L’analisi condotta dall’Osservatorio AIC ha evidenziato, in linea generale, un aumento dei casi di minacce ed intimidazioni ai giocatori rispetto alle stagioni precedenti. Si definisce anche un cambiamento nelle motivazioni e nelle modalità di realizzo degli episodi. Il “razzismo” resta ancora tra le principali motivazioni e i social acuiscono il fenomeno
Aic, ecco i dati dell’ottavo report
Si insulta, minaccia e intimidisce al Nord come al Centro-Sud, nei campionati giovanili e in Serie A. Con la riapertura degli stadi, al termine delle limitazioni imposte dalla pandemia, i calciatori sono tornati ad essere oggetto di insulti, minacce e intimidazioni. Come singoli e come squadre, dai propri tifosi e da quelli avversari, cori razzisti e messaggi xenofobi, insulti verbali e minacce fisiche, in particolare verso i calciatori di vertice. Con una concentrazione verso gli atleti stranieri.
È quanto emerge dal l’ottavo report Aic ‘Calciatori sotto tiro‘, presentato oggi a Roma nel Centro Sportivo Polizia di Stato di Tor di Quinto. Tra i presenti il Presidente Aic Umberto Calcagno, il Ministro per lo Sport Andrea Abodi, il Presidente Figc Gabriele Gravina e Paolo Cortis, Presidente dell’Osservatorio Nazionale sulle Manifestazioni Sportive del Ministero dell’Interno che ha collaborato
alla presentazione del Rapporto. Nella stagione 2021/2022, raccogliendo informazioni da fonti pubbliche o segnalazioni dirette, l’Aic ha censito 121 casi in cui i calciatori sono stati fatti oggetto
di offese, minacce e intimidazioni. Nell’85% dei casi censiti, i campionati più a rischio sono stati quelli professionistici.
Gravina: “Ci vogliono interventi mirati”
I calciatori sono stati presi di mira principalmente come singoli (83%), soprattutto dentro gli stadi (60%) dove i calciatori sono stati offesi, intimiditi e minacciati ricorrendo principalmente a cori (36%) e insulti verbali (22%). Fuori dagli stadi, le aggressioni ai calciatori avvengono anche in presenza dei figli. In alcuni casi persino vengono inseguiti e spogliati al termine della partita. “Tema delicato, sempre attuale che richiede sempre molta attenzione” – ha detto il Presidente FIGC Gabriele Gravina. “Purtroppo viviamo in quel tribunale pubblico che è il mondo dei social, dove i cosiddetti leoni da tastiera riescono a scatenare odio in tutte le direzioni. I numeri preoccupano anche se c’è una diminuzione degli atti di violenza dentro gli stadi, in questa stagione sono tornate modalità di aggressione verbale e fisica nei confronti dei singoli, fenomeno che va debellato in tempi brevi. Ci vogliono interventi mirati” – ha concluso Gravina.

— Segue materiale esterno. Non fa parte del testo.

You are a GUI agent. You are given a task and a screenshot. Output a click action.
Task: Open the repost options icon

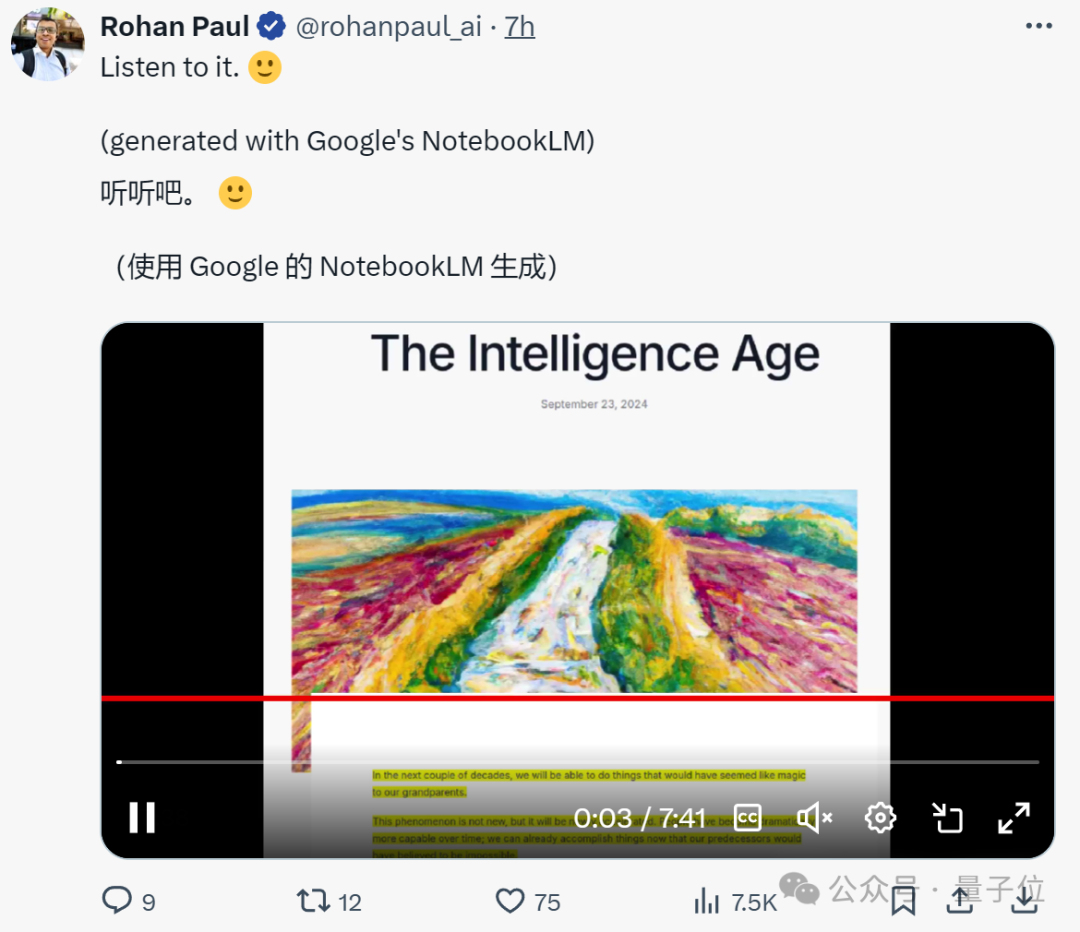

I social network si confermano strumento per esercitare odio e violenza verbale e psicologica, ma anche circostanziate intimidazioni (9%). Dagli “auguri” di morte o di incurabili malattie alle minacce a famigliari. Solo in rari casi sono stati individuati e puniti gli haters, visto il frequente utilizzo di profili falsi. Alcuni calciatori hanno scelto di chiudere i propri profili social, considerato anche che questi sono stati usati come fonte per pianificare furti, rapine in casa o durante gli spostamenti per allenamenti o attività sociali. I calciatori di colore sono il primo bersaglio dei casi di razzismo (39%). Per i calciatori italiani, spesso l’insulto è legato alla provenienza dalle regioni meridionali. Nel 64% dei casi sono i tifosi avversari a rendersi autori degli atti. Eppure in un caso su 3 sono tifosi ‘amici’.